DateUtil.add(NOW(), 0, 0, 1)

The above would get you a date one day into the future (the arguments are year, month, day). It would be nice to have a DATE_ADD function supported directly by JasperReports. Sounds like a patch waiting to be submitted.

Upvotes: 1

Ankush
Ankush

Reputation: 11

Suppose you have a Parameter PARAM1 and you want to add 366 days to param1 then you can do it by following way

1) Declare another parameter say $P{finalDate}

2) Code like below for $P{finalDate} as the Default Value Expression

new Date($F{PARAM1}.getTime() + 366L*24*60*60*1000)

Dont forget to put L after 366 . Without putting L , it may not work properly and may not give accurate date.

It will add 366 days to PARAM1

Upvotes: 1

Gurdev Singh
Gurdev Singh

Reputation: 21

Try this:

new java.util.Date($P{DATEEND}.getTime() + 24*60*60*1000)

Upvotes: 2

Erik
Erik

Reputation: 370

Another option is to use the Groovy SDK that comes bundled with the latest versions.

new Date().plus(1) //Today plus one day = tomorrow.

Or to be more complete - add your two parameters DATESTART and DATEEND and set the default expression to be the above code. Then in your query add the following to the where clause:

DATECREATED >= $P{DATESTART} and DATECREATED < $P{DATEEND}

or depending on your SQL variant.

DATECREATED BETWEEN $P{DATESTART} AND $P{DATEEND}

Upvotes: 1

Jenny Smith
Jenny Smith

Reputation: 3017

You can create a class to help you, which has a static method which processes your parameters (or modify class JasperUtils by adding a static method). This way you can have amethod returning a boolean which will act exactly as the filter you need.

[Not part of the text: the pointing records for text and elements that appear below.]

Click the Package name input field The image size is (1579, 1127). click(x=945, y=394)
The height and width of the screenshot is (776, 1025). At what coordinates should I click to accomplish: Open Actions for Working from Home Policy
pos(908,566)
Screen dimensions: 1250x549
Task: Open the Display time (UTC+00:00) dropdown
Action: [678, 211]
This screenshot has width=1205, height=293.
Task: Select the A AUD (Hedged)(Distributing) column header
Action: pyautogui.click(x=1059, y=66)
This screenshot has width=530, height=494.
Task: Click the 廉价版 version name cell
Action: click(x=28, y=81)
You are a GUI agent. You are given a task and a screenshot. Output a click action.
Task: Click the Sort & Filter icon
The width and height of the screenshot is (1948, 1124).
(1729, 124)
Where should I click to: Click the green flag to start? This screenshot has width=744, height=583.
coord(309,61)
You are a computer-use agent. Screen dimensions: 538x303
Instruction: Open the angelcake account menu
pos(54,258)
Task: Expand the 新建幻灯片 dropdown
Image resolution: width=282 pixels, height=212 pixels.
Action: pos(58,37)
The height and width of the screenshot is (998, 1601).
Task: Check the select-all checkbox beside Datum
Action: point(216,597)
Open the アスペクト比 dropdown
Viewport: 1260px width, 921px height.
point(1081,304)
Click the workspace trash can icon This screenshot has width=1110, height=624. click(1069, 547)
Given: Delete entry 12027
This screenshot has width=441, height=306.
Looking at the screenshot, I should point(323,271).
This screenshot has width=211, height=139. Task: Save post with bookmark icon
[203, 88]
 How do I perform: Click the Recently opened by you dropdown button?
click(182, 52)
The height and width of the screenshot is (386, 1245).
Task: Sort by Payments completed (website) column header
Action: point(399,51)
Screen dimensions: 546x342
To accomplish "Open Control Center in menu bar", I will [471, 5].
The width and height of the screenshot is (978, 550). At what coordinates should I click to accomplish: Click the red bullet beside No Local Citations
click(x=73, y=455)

package com.package_name.utils;

public class JasperUtils2 {
  public static Boolean filterDate(Date dateStart, Date dateEnd, Date dateCreated) {
    if (dateCreated.compareTo(dateStart) < 0) return false; // dateCreated is greater or
                                                            // equal to dateStart
    if (dateCreated.compareTo(dateEnd) > 0) return false; // dateCreated is smaller or
                                                          // equal to dateEnd   
    // you can combine the two conditions into one. I wrote it like this to be more obvious
  }
}

To use this method, you need to import the class created (Edit -> Report import directives -> new import ---- this may differ for different versions of iReport). Then, you can use the method in static way:

JasperUtils2.filterDate(..., ..., ...)

Upvotes: 0

Jmini
Jmini

Reputation: 9507

If you understand French, there the same question is asked in this thread (the only difference is that it is about adding a month)

The proposed solutions are following:

SQL

Do it with SQL statement directly in the query (if your data source is a SQL datasource of course). With MySQL you can do something like

DATE_ADD($P{DATEEND},INTERVAL 1 DAY);

more information: Date and Time Functions (MySQL doc)

JAVA

The other solution is to use the Java possibly of the Date object:

I proposed something like :

$P{DATEEND}.setDay($P{DATEEND}.getDay()+1)

But I did not try it (and it is probably wrong).

Maybe you need to defined a new Date Variable DATEEND_1 with a value expression like :

new Date($P{DATEEND}.getTime() + 24*60*60*1000)

or

new java.util.Date($P{DATEEND}.getTime() + 24*60*60*1000)

And use this new variable in your query V{DATEEND_1}.